YOUR TASK: Update the entries below by replacing "GUI agent" with "screen assistant" wherever it appears, and leave everything else unchanged.

DATA FOR THIS EXERCISE:

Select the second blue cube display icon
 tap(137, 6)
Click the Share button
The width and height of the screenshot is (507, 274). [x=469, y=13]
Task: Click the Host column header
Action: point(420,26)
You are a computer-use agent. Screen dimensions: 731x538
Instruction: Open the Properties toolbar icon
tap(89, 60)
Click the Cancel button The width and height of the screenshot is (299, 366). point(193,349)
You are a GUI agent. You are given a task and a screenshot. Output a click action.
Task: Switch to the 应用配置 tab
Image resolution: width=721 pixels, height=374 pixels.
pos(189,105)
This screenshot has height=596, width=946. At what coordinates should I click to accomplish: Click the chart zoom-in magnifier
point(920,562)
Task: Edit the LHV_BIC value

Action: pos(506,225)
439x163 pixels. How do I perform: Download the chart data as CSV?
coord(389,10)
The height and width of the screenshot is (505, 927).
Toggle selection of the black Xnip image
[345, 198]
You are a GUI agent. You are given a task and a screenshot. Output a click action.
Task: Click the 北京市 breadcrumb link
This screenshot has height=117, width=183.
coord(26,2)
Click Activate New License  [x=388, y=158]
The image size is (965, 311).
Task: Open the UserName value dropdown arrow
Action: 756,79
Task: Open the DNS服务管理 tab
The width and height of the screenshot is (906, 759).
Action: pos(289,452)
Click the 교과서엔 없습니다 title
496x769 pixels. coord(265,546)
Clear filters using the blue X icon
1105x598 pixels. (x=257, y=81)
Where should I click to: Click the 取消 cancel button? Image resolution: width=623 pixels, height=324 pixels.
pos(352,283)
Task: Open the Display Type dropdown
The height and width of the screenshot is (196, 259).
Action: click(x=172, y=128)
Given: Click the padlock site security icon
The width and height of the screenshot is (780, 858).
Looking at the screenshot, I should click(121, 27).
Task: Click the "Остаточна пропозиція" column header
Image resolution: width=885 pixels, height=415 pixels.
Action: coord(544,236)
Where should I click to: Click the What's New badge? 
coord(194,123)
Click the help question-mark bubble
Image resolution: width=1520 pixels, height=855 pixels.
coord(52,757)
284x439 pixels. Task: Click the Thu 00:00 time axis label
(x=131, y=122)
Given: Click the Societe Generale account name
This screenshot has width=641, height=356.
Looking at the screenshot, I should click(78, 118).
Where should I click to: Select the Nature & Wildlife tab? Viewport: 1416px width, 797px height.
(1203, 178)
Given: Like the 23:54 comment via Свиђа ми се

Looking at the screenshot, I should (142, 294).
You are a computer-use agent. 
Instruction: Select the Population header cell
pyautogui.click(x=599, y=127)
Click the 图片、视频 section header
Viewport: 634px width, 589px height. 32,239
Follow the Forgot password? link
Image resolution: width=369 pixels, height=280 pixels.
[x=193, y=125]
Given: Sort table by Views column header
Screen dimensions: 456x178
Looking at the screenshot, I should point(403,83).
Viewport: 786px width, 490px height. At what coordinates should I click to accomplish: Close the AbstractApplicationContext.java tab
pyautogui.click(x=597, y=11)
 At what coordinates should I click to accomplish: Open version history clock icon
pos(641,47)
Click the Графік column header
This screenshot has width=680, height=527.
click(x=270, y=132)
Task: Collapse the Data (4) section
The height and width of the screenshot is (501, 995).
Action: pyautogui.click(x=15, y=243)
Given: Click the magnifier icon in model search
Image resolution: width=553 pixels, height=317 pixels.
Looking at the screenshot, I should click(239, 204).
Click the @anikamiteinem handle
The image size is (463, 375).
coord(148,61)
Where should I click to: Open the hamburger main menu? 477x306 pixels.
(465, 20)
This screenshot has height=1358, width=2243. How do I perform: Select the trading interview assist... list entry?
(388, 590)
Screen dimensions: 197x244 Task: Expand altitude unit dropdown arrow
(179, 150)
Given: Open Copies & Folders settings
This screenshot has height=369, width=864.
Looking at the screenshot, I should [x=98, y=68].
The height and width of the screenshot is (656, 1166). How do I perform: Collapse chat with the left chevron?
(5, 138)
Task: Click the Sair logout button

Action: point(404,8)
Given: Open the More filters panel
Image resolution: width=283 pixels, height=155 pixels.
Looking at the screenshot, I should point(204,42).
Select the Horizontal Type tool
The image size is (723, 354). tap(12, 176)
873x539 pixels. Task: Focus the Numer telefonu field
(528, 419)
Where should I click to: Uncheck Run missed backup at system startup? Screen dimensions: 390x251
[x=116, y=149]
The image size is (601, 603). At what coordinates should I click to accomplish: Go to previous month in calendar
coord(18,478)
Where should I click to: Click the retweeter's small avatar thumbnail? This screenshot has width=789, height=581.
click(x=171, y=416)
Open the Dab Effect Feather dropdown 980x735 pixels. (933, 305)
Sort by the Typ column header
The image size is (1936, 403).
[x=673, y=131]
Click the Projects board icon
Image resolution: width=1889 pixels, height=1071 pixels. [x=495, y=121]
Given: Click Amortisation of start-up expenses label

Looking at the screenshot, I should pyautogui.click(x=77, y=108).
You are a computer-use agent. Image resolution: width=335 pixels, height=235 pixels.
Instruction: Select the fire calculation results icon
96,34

COMPLETED TASK:
Select the second blue cube display icon
 tap(137, 6)
Click the Share button
The width and height of the screenshot is (507, 274). [x=469, y=13]
Task: Click the Host column header
Action: point(420,26)
You are a computer-use agent. Screen dimensions: 731x538
Instruction: Open the Properties toolbar icon
tap(89, 60)
Click the Cancel button The width and height of the screenshot is (299, 366). point(193,349)
You are a screen assistant. You are given a task and a screenshot. Output a click action.
Task: Switch to the 应用配置 tab
Image resolution: width=721 pixels, height=374 pixels.
pos(189,105)
This screenshot has height=596, width=946. At what coordinates should I click to accomplish: Click the chart zoom-in magnifier
point(920,562)
Task: Edit the LHV_BIC value

Action: pos(506,225)
439x163 pixels. How do I perform: Download the chart data as CSV?
coord(389,10)
The height and width of the screenshot is (505, 927).
Toggle selection of the black Xnip image
[345, 198]
You are a screen assistant. You are given a task and a screenshot. Output a click action.
Task: Click the 北京市 breadcrumb link
This screenshot has height=117, width=183.
coord(26,2)
Click Activate New License  [x=388, y=158]
The image size is (965, 311).
Task: Open the UserName value dropdown arrow
Action: 756,79
Task: Open the DNS服务管理 tab
The width and height of the screenshot is (906, 759).
Action: pos(289,452)
Click the 교과서엔 없습니다 title
496x769 pixels. coord(265,546)
Clear filters using the blue X icon
1105x598 pixels. (x=257, y=81)
Where should I click to: Click the 取消 cancel button? Image resolution: width=623 pixels, height=324 pixels.
pos(352,283)
Task: Open the Display Type dropdown
The height and width of the screenshot is (196, 259).
Action: click(x=172, y=128)
Given: Click the padlock site security icon
The width and height of the screenshot is (780, 858).
Looking at the screenshot, I should click(121, 27).
Task: Click the "Остаточна пропозиція" column header
Image resolution: width=885 pixels, height=415 pixels.
Action: coord(544,236)
Where should I click to: Click the What's New badge? 
coord(194,123)
Click the help question-mark bubble
Image resolution: width=1520 pixels, height=855 pixels.
coord(52,757)
284x439 pixels. Task: Click the Thu 00:00 time axis label
(x=131, y=122)
Given: Click the Societe Generale account name
This screenshot has width=641, height=356.
Looking at the screenshot, I should click(78, 118).
Where should I click to: Select the Nature & Wildlife tab? Viewport: 1416px width, 797px height.
(1203, 178)
Given: Like the 23:54 comment via Свиђа ми се

Looking at the screenshot, I should (142, 294).
You are a computer-use agent. 
Instruction: Select the Population header cell
pyautogui.click(x=599, y=127)
Click the 图片、视频 section header
Viewport: 634px width, 589px height. 32,239
Follow the Forgot password? link
Image resolution: width=369 pixels, height=280 pixels.
[x=193, y=125]
Given: Sort table by Views column header
Screen dimensions: 456x178
Looking at the screenshot, I should point(403,83).
Viewport: 786px width, 490px height. At what coordinates should I click to accomplish: Close the AbstractApplicationContext.java tab
pyautogui.click(x=597, y=11)
 At what coordinates should I click to accomplish: Open version history clock icon
pos(641,47)
Click the Графік column header
This screenshot has width=680, height=527.
click(x=270, y=132)
Task: Collapse the Data (4) section
The height and width of the screenshot is (501, 995).
Action: pyautogui.click(x=15, y=243)
Given: Click the magnifier icon in model search
Image resolution: width=553 pixels, height=317 pixels.
Looking at the screenshot, I should click(239, 204).
Click the @anikamiteinem handle
The image size is (463, 375).
coord(148,61)
Where should I click to: Open the hamburger main menu? 477x306 pixels.
(465, 20)
This screenshot has height=1358, width=2243. How do I perform: Select the trading interview assist... list entry?
(388, 590)
Screen dimensions: 197x244 Task: Expand altitude unit dropdown arrow
(179, 150)
Given: Open Copies & Folders settings
This screenshot has height=369, width=864.
Looking at the screenshot, I should [x=98, y=68].
The height and width of the screenshot is (656, 1166). How do I perform: Collapse chat with the left chevron?
(5, 138)
Task: Click the Sair logout button

Action: point(404,8)
Given: Open the More filters panel
Image resolution: width=283 pixels, height=155 pixels.
Looking at the screenshot, I should point(204,42).
Select the Horizontal Type tool
The image size is (723, 354). tap(12, 176)
873x539 pixels. Task: Focus the Numer telefonu field
(528, 419)
Where should I click to: Uncheck Run missed backup at system startup? Screen dimensions: 390x251
[x=116, y=149]
The image size is (601, 603). At what coordinates should I click to accomplish: Go to previous month in calendar
coord(18,478)
Where should I click to: Click the retweeter's small avatar thumbnail? This screenshot has width=789, height=581.
click(x=171, y=416)
Open the Dab Effect Feather dropdown 980x735 pixels. (933, 305)
Sort by the Typ column header
The image size is (1936, 403).
[x=673, y=131]
Click the Projects board icon
Image resolution: width=1889 pixels, height=1071 pixels. [x=495, y=121]
Given: Click Amortisation of start-up expenses label

Looking at the screenshot, I should pyautogui.click(x=77, y=108).
You are a computer-use agent. Image resolution: width=335 pixels, height=235 pixels.
Instruction: Select the fire calculation results icon
96,34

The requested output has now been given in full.